Turkey has been vacillating in terms of its allegiance to the US empire, and has lately been threatening to purchase Russian missiles, ostensibly to hang them on F-35s. As I mentioned earlier, the odds of that working are slim and none, respectively; it’s just a diplomatic threat. Turkey’s move is to say “we want to buy cheaper Russian missiles,” so the US says “no way!” and Turkey then says “we aren’t going to buy any F-35s, then!” and the whole scam starts to unravel. The strategy was bad to begin with – remember that, in order to get the Israelis to buy F-35s, the US had to give them money, earmarked for “use this to buy F-35s” thereby cleverly “selling” a bunch to Israel.

Presently there are 42 Turkish pilots undergoing training with F-35s in Arizona and Florida. [wapo] They are being ceremoniously booted out of the country:

In a letter Thursday to his Turkish counterpart, acting defense secretary Patrick Shanahan said that Turkish personnel also cannot participate in management activities related to the F-35 program, a consortium of a number of allied countries, each of which is responsible for building parts of the aircraft.

Turkish companies currently produce almost 1,000 parts for the F-35, including landing gear and fuselage components.
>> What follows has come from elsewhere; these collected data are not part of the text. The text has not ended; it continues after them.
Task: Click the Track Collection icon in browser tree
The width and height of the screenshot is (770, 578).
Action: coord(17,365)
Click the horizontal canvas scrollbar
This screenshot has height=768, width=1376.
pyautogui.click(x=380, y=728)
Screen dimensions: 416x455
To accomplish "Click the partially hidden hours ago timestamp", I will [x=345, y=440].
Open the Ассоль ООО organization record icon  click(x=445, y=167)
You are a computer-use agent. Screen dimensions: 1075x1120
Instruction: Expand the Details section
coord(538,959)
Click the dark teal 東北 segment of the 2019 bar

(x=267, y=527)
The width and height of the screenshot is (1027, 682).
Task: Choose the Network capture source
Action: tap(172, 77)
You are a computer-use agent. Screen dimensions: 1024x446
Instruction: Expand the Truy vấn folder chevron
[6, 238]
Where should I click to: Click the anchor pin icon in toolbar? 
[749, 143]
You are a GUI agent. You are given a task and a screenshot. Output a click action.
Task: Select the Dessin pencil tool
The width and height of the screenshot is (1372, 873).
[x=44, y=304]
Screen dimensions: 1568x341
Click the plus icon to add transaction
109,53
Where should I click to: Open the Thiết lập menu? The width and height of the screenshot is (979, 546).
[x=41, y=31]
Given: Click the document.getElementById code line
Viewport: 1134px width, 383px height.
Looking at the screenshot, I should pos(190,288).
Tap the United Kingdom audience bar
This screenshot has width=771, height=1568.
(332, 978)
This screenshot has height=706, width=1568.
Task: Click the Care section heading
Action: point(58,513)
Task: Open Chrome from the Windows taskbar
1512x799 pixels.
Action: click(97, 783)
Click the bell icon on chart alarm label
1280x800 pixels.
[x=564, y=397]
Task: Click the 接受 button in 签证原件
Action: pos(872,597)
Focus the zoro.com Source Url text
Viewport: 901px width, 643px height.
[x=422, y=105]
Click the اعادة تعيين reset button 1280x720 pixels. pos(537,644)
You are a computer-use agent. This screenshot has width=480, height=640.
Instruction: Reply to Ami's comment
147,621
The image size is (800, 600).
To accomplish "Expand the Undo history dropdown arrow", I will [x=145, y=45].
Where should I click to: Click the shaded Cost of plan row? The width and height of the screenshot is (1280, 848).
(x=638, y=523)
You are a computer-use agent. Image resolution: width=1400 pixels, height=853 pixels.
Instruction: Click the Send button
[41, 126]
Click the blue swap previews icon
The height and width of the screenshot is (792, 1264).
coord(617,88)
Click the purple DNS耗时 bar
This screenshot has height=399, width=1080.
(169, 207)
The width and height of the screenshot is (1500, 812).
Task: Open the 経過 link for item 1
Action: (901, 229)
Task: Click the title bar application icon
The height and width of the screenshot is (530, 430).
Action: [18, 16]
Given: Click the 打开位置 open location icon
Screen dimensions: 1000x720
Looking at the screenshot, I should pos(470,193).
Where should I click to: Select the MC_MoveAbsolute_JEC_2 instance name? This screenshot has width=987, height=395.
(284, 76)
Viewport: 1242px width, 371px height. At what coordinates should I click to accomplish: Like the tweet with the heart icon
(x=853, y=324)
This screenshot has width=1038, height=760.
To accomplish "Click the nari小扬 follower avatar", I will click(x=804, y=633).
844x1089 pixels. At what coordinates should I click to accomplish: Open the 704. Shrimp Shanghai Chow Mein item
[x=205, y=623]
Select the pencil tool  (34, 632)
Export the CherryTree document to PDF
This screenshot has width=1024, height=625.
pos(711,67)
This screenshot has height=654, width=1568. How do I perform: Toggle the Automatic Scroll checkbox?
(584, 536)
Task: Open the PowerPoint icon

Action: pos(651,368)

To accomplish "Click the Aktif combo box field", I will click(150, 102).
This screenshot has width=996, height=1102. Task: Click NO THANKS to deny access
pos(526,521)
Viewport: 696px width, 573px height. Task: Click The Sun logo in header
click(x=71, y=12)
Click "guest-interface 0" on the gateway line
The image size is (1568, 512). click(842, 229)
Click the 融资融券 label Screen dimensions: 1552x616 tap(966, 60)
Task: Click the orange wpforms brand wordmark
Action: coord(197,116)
The Pentagon is working with Lockheed Martin, the plane’s manufacturer, to find new manufacturers for parts that have been made in Turkey.

Oh, look, a pork-fight! You can be sure that: 1) lobbyists suggested this in the first place, 2) lobbyists will have useful suggestions who could fill those contracts instead.

The deeper problem is that those Turkish pilots have been playing with all the super-secret stealthy F-35 stuff, and Turkish aerospace companies have had access to all the system design and CAD files for the F-35. When we boot them out of the F-35 program for buying Russian missiles, where do you think all that information is going to go? I used to joke, “how do you steal Microsoft’s source code if you are China?” (Answer: “ask the Microsoft board of directors for it”) but it’s starting to cut too close to the bone. The same forces that complain about the theft of American intellectual property are the forces that are shoveling it over the wall as fast as they can, for a measly gigabuck.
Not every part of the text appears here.